Sheffield-based Benchmark Holdings said its board has decided to “undertake a formal review of the company’s strategic options including, but not limited to, a sale of the company as a whole or alternatively the potential sale of one or more individual business units …”
Benchmark, an aquaculture biotechnology company, said the move is being undertaken to “establish whether there is a bidder or bidders prepared to offer a value for the company or its individual business units that the board considers attractive relative to the board’s view of intrinsic value.”
The Sheffield firm said its board believes that its current share price “materially undervalues the combined value of Benchmark’s businesses and the long-term prospects of the company, which may at least in part be due to the tightly held and illiquid nature of its ordinary shares.”
Benchmark added in a stock exchange statement: “Management actions over the last three years have delivered substantial revenue growth and improvement in profitability and cash conversion.
“Since FY20, Benchmark’s revenue from continuing operations has grown from £105.4m to £169.5m in FY23 and Adjusted EBITDA has increased from £15.5m to £35.5m.
“The company is well positioned with a strong balance sheet and significant headroom to grow within its existing markets, as well as multiple potential avenues for expansion.
“For the full year ended 30 September 2023, Benchmark delivered 7% revenue growth, 15% increase in adjusted EBITDA and improved its operational cash conversion from 35% to 58%, demonstrating continued progress in the year despite challenging conditions in the shrimp sector, one of the company’s core markets …
” … the company has agreed with the UK Takeover Panel that any discussions in relation to an offer for the company may take place within the context of a formal sale process (as set out in Note 2 on Rule 2.6 of the Code) to enable conversations with parties interested in making such a proposal to take place on a confidential basis.
“The Panel has granted a dispensation from the requirements of Rules 2.4(a), 2.4(b) and 2.6(a) of the Code such that any interested party participating in the formal sale process will not be required to be publicly identified as a result of this announcement and will not be subject to the 28 day deadline referred to in Rule 2.6(a), for so long as they are participating in the formal sale process.
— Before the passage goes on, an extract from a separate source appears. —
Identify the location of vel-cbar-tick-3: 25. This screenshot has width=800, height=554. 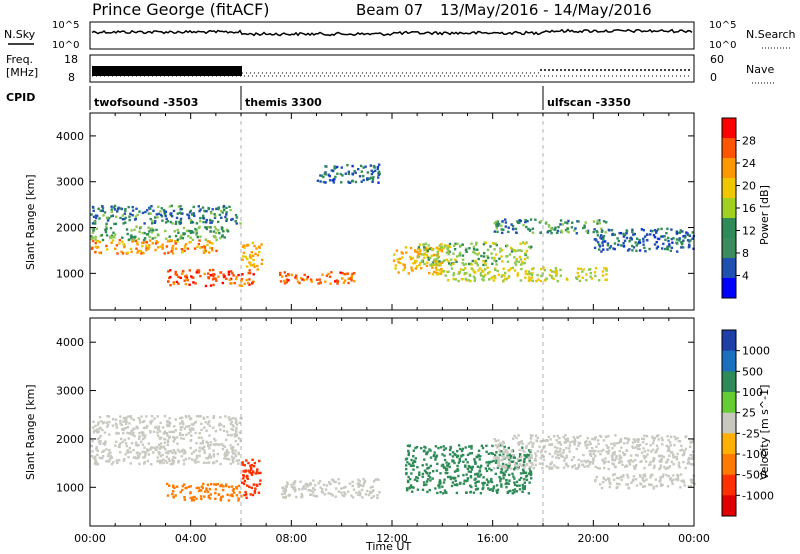
(749, 414).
“Parties interested in making a proposal should contact Benchmark’s financial advisers, Evercore and Rabobank …
“The company is not currently in any discussions with any potential offeror relating to an acquisition of the issued and to be issued share capital of the company.
“Following this announcement, the company is now considered to be in an ‘offer period’ as defined in the Code …
“Shareholders are advised that there can be no certainty that an offer for the company will be made or a sale of individual business units undertaken, nor as to the terms on which any offer or sale will be made.”